══ Fonte

La ricerca (sempre altrove) dei colpevoli e la dura realtà dei fatti: gli altri migliorano, la Fiorentina no

Si avvia al termine questa stagione della Fiorentina. Non molto diversa dalle altre, con tanto da analizzare e da cui ripartire per migliorare

Il calo dei ricavi dovuti al botteghino, oggettivo, non è solamente colpa dei lavori dello stadio Franchi e della capacità ridotta dell’impianto di Firenze. Ad una piazza come questa, per la storia che ha la Fiorentina, può interessare andare a vedere il Lask Linz, il TNS, il Paphos? Qua, dove hanno giocato Batistuta, Antognoni, dove ogni tanto arrivava qualche trofeo (che manca da un quarto di secolo) e dove venne derisa (in maniera eccessiva, per carità) una squadra che perse in semifinale di Europa League? E non ci nasconda dietro la ‘scusa’ della pioggia o dello stadio scoperto (cosa inaccettabile, sia chiaro, nel 2025, per una città come questa). Se il Franchi fosse coperto e accogliente, con di conseguenza costi di biglietti e abbonamenti molto più alti (funziona così), a vedere Fiorentina-RFS Riga non ci andrebbero più di quelli che ci sono andati prendendosi freddo e pioggia.

La Conference qui sta stretta. Troppo stretta. Anche perché la ‘dimensione’ della Fiorentina è questa da quattro anni. Non c’è crescita, e se c’è stata è comunque lenta, troppo lenta. Altre realtà progrediscono, vincono. C’è chi ha impiegato anni, come il Napoli e l’Atalanta, chi ha intrapreso una via virtuosa come il Bologna (che comunque ha vinto), qui siamo sempre alle solite.

════

Obiettivo 1 =>
Indica se ciascuna affermazione concorda con l'articolo sulla Fiorentina, rispondendo sì o no e citando le parole decisive del testo: (a) il calo dei ricavi del botteghino è attribuito soltanto ai lavori dello stadio; (b) la "dimensione" della Fiorentina è la stessa da quattro anni; (c) il Bologna è indicato come esempio di una via virtuosa.
Obiettivo 2 =>
Modifica il passo dell'articolo sulla Fiorentina che si apre con le parole contenenti "Il calo dei" e si chiude con "freddo e pioggia.", riscrivendolo con "neve" al posto di "pioggia".

══ Elenco del dataset

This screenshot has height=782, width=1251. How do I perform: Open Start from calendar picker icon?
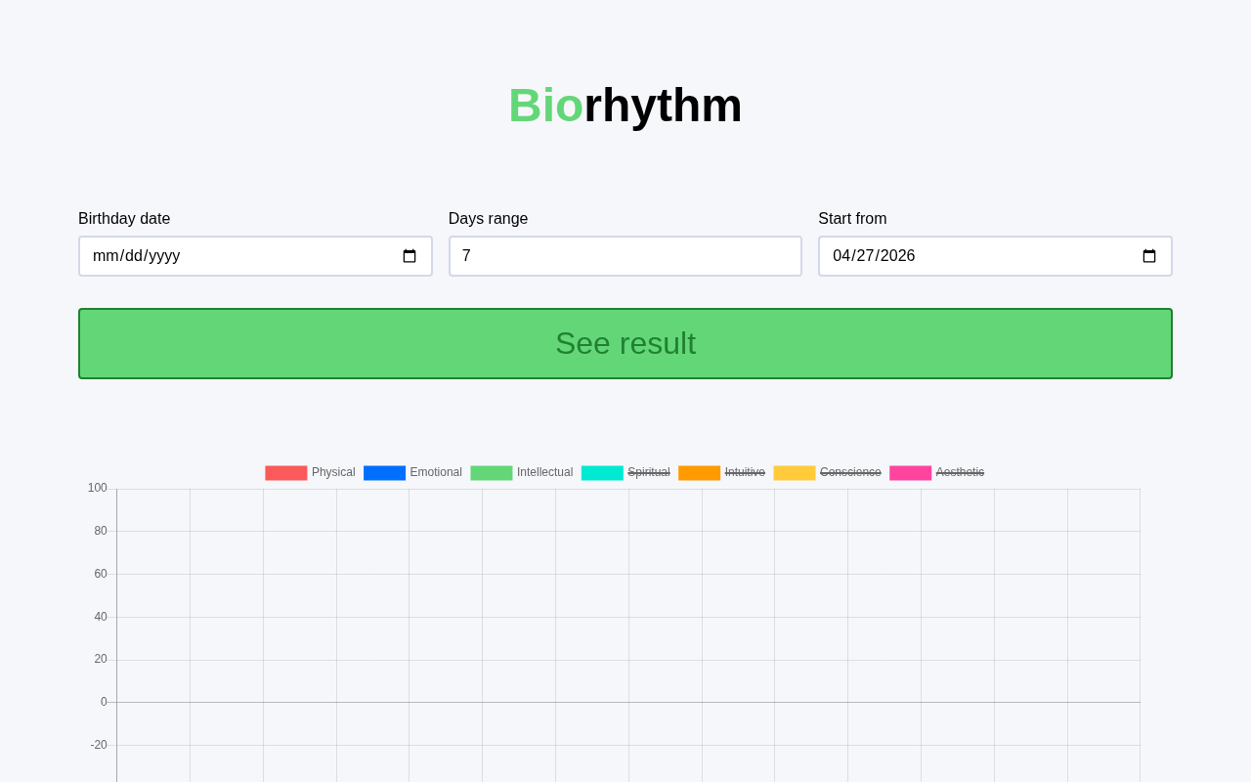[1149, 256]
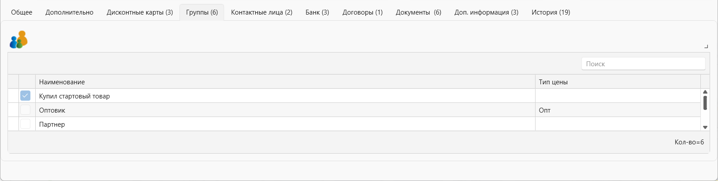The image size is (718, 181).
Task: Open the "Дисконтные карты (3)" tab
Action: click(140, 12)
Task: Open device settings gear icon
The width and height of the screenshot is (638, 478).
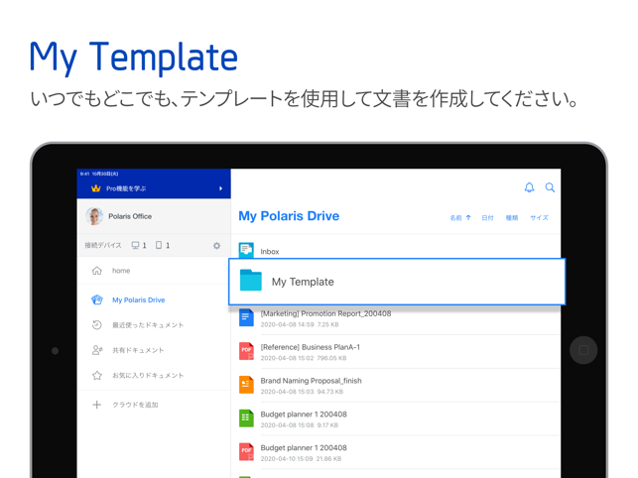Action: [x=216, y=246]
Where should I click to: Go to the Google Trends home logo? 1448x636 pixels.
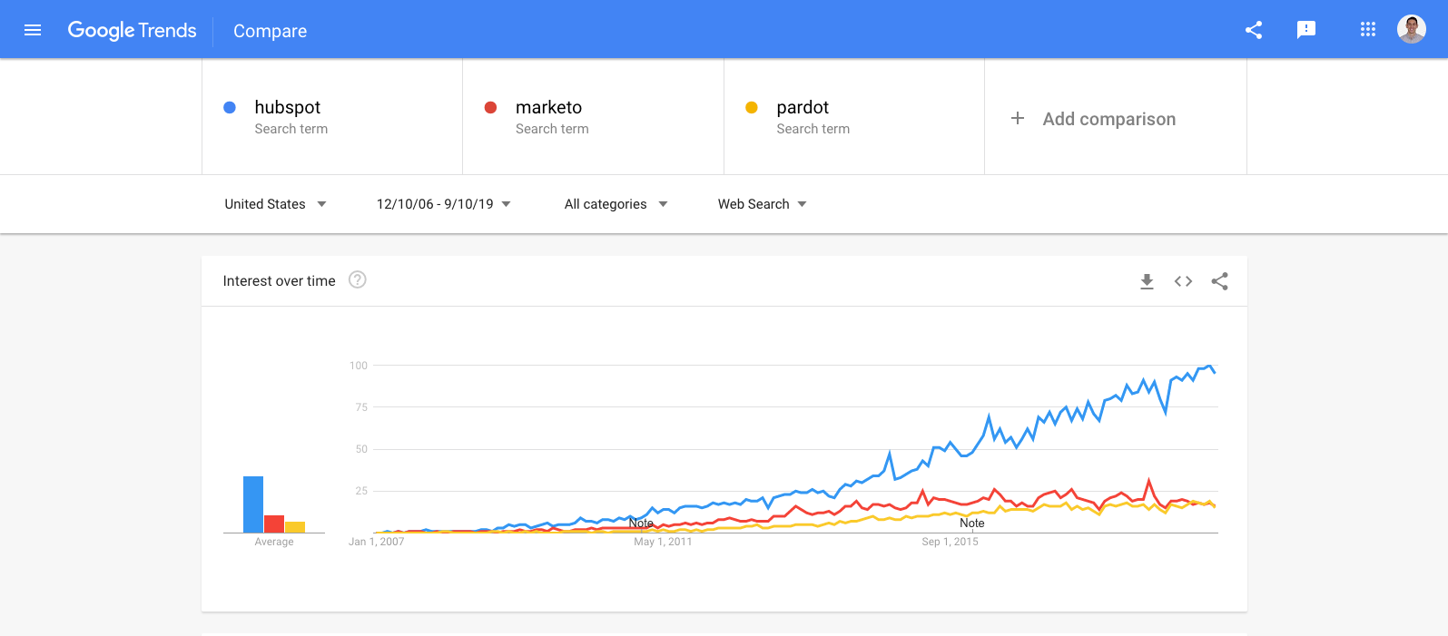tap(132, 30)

════

Risposta finale 1 =>
(a) No: "non è solamente colpa dei lavori dello stadio Franchi e della capacità ridotta dell’impianto di Firenze"
(b) Sì: "la ‘dimensione’ della Fiorentina è questa da quattro anni"
(c) Sì: "chi ha intrapreso una via virtuosa come il Bologna (che comunque ha vinto)"

Risposta finale 2 =>
Il calo dei ricavi dovuti al botteghino, oggettivo, non è solamente colpa dei lavori dello stadio Franchi e della capacità ridotta dell’impianto di Firenze. Ad una piazza come questa, per la storia che ha la Fiorentina, può interessare andare a vedere il Lask Linz, il TNS, il Paphos? Qua, dove hanno giocato Batistuta, Antognoni, dove ogni tanto arrivava qualche trofeo (che manca da un quarto di secolo) e dove venne derisa (in maniera eccessiva, per carità) una squadra che perse in semifinale di Europa League? E non ci nasconda dietro la ‘scusa’ della neve o dello stadio scoperto (cosa inaccettabile, sia chiaro, nel 2025, per una città come questa). Se il Franchi fosse coperto e accogliente, con di conseguenza costi di biglietti e abbonamenti molto più alti (funziona così), a vedere Fiorentina-RFS Riga non ci andrebbero più di quelli che ci sono andati prendendosi freddo e neve.